Tras tirarse un montón de años tocando el piano en tugurios, tratándose con Boris Vian y escribiendo canciones para otros (de Juliette Greco a Françoise Hardy, pasando por la adolescente France Gall, a la que mandó a Eurovisión con Poupée de cire, poupée de son en 1965 y a la que endilgó, de paso, una oda a la felación titulada Les sucettes, tras la que fue repudiado por Gall al enterarse de qué iba la cosa), Gainsbourg inició una carrera propia que le llevó de la chanson al funk y al reggae, pasando por el pop y el rock, y le convirtió en el francés más raro y personal de toda la música popular de su país. Le costó alcanzar el éxito generalizado, pero lo acabó logrando, hasta el punto de convertirse en una especie de cochambroso tesoro nacional de cuyas meteduras de pata, provocaciones y boutades estaba pendiente todo el país. Mucha gente fuera de Francia lo recuerda básicamente por sus salidas de pata de banco, como cuando le dijo en televisión a Whitney Houston que se la quería beneficiar, o cuando encendió un cigarrillo en público con un billete de 500 francos ardiendo, o cuando casi lo linchan unos militares que habían considerado una intolerable falta de respeto su versión reggae de La Marsellesa (retitulada Aux armes et caetera). Esos numeritos los protagonizó cuando ya se había convertido en Gainsbarre (el Gainsbourg que desbarra, uno de sus alias), personaje que se lo iba comiendo a dentelladas sin que a él le pareciera mal, aunque le plantara Jane Birkin (a la que sustituyó por la hermosa, pero desprovista de talento, Caroline Paulus, en arte Bambou).

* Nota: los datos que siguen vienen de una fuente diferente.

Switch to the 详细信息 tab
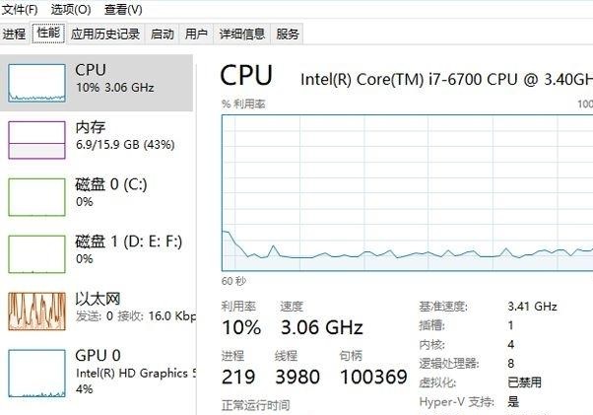 (242, 35)
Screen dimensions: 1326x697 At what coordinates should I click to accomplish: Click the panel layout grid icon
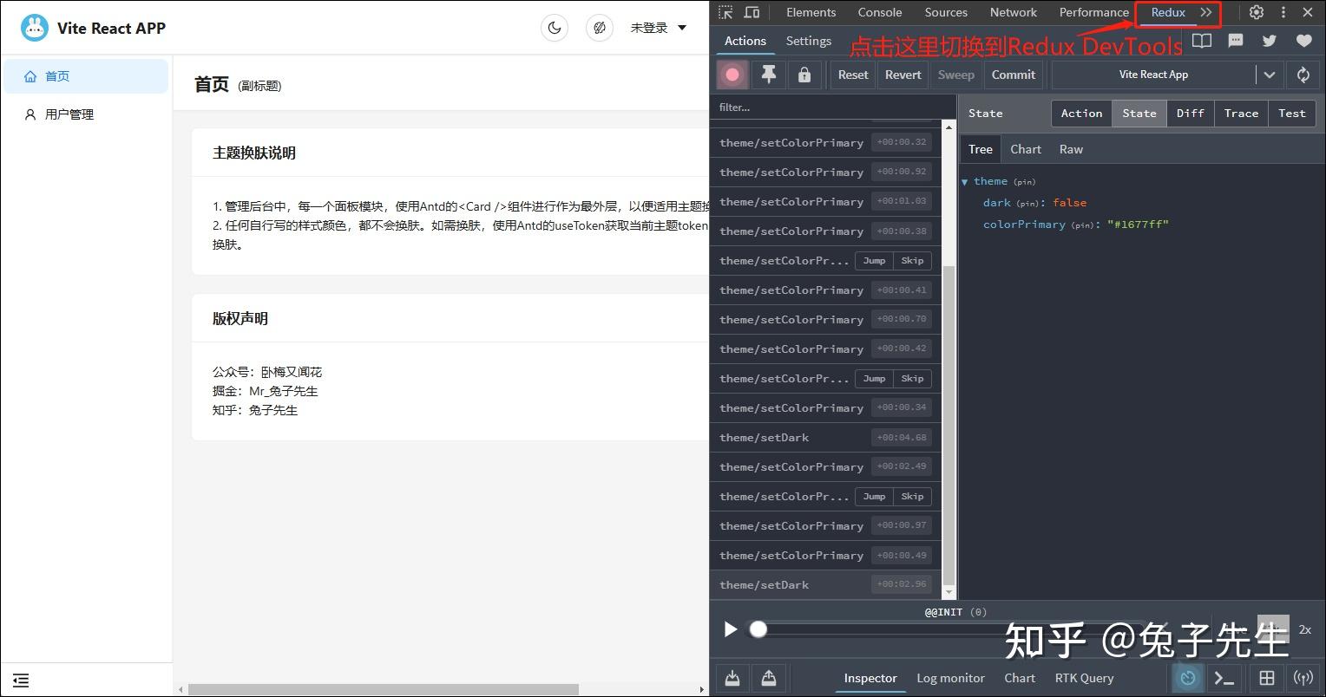[x=1265, y=678]
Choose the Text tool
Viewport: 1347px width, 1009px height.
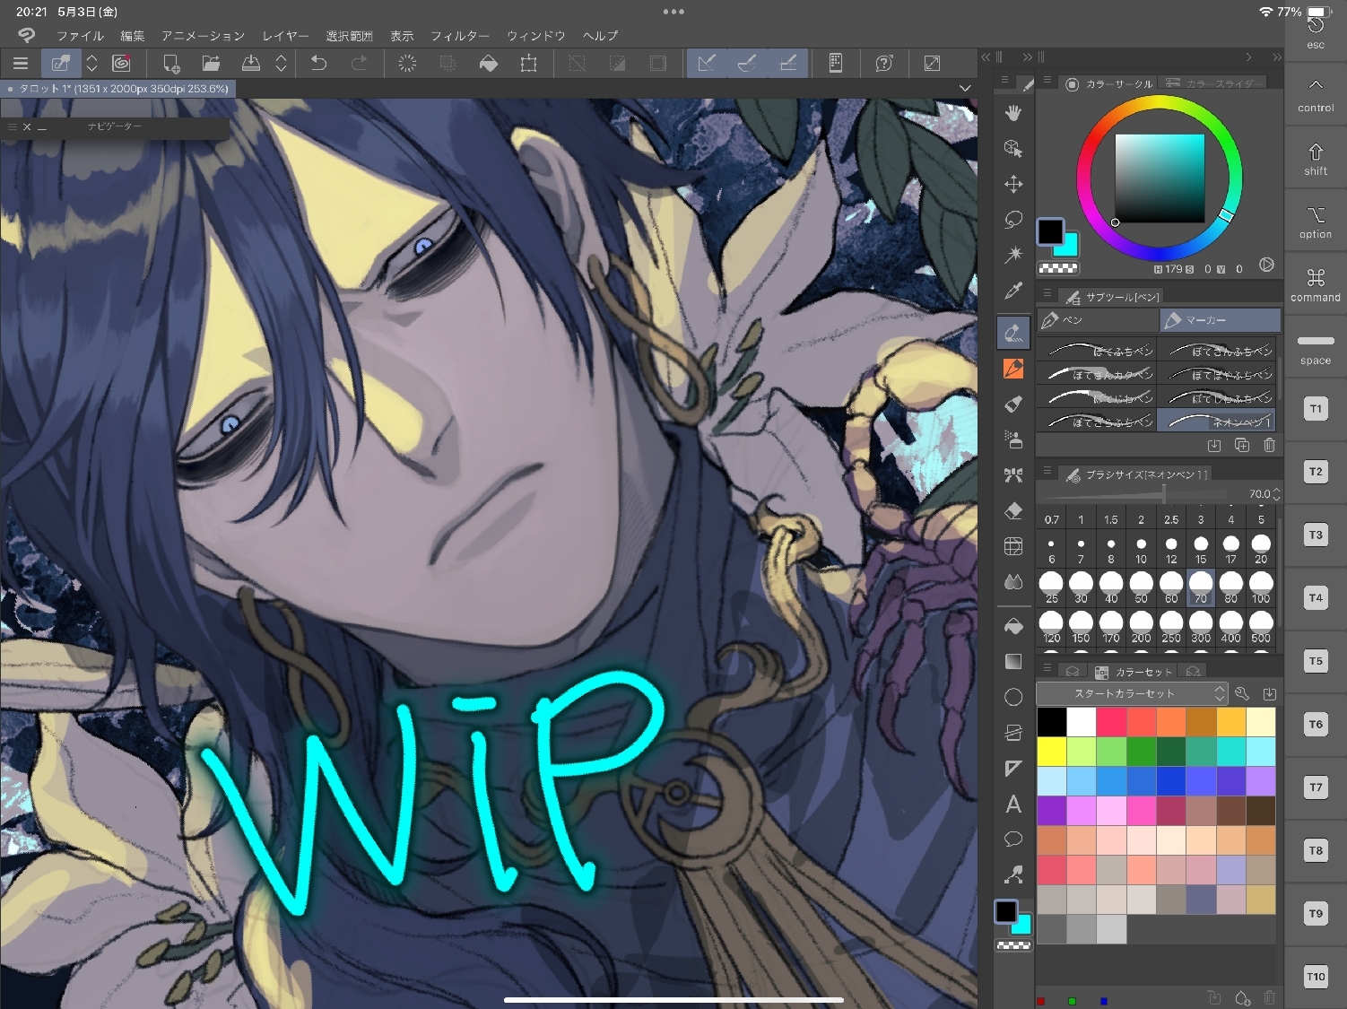[1013, 805]
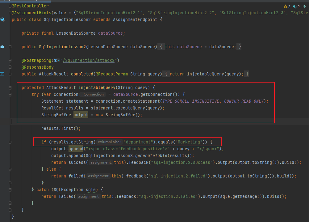309x222 pixels.
Task: Collapse the if statement fold marker
Action: pyautogui.click(x=10, y=142)
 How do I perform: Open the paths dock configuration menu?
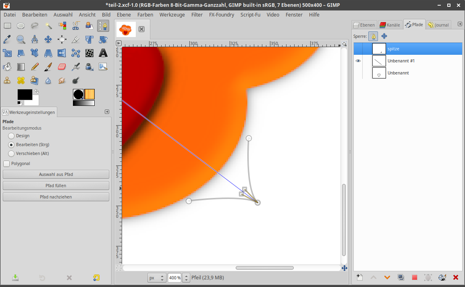pos(460,24)
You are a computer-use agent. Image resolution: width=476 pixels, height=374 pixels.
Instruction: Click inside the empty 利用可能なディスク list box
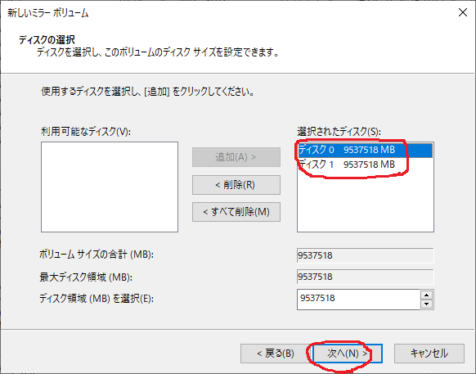(110, 187)
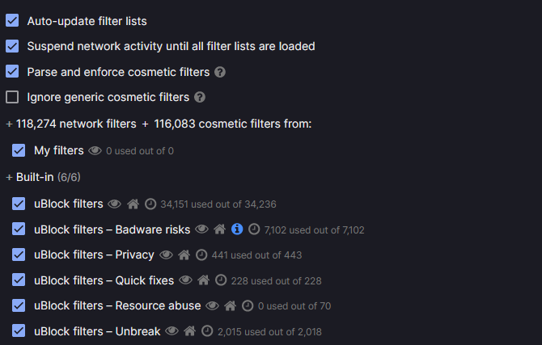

Creo que la tercera vez que vi a Serge Gainsbourg fue en uno de aquellos reportajes fotográfico de tono sadomaso que publicaba de vez en cuando la revista Lui, que recuerdo con la misma nitidez que su papel de romano pervertido en un péplum y la primera vez que oí Je t´aime, moi non plus. Mi descubrimiento de su obra es posterior, tras vencer los prejuicios contra la chanson, y su evolución musical se me antoja desde hace tiempo admirable: no sé hasta dónde podría haber llegado si no le hubiera dado por suicidarse lentamente a base de tabaco y alcohol, ya que interpretó diferentes papeles a lo largo de los casi treinta años que van de Le poinçonneur des Lilas a Love on the beat. Aunque se le veía hecho caldo en sus últimos años, yo le creo muy capaz de haber podido fabricar algunos discos más de no mediar el quinto infarto que se lo llevó por delante y lo convirtió, definitivamente, en un extraño héroe nacional y en un nuevo ejemplar de artista maldito, figura adorada por quienes no corren ningún riesgo, pero agradecen las experiencias vicarias.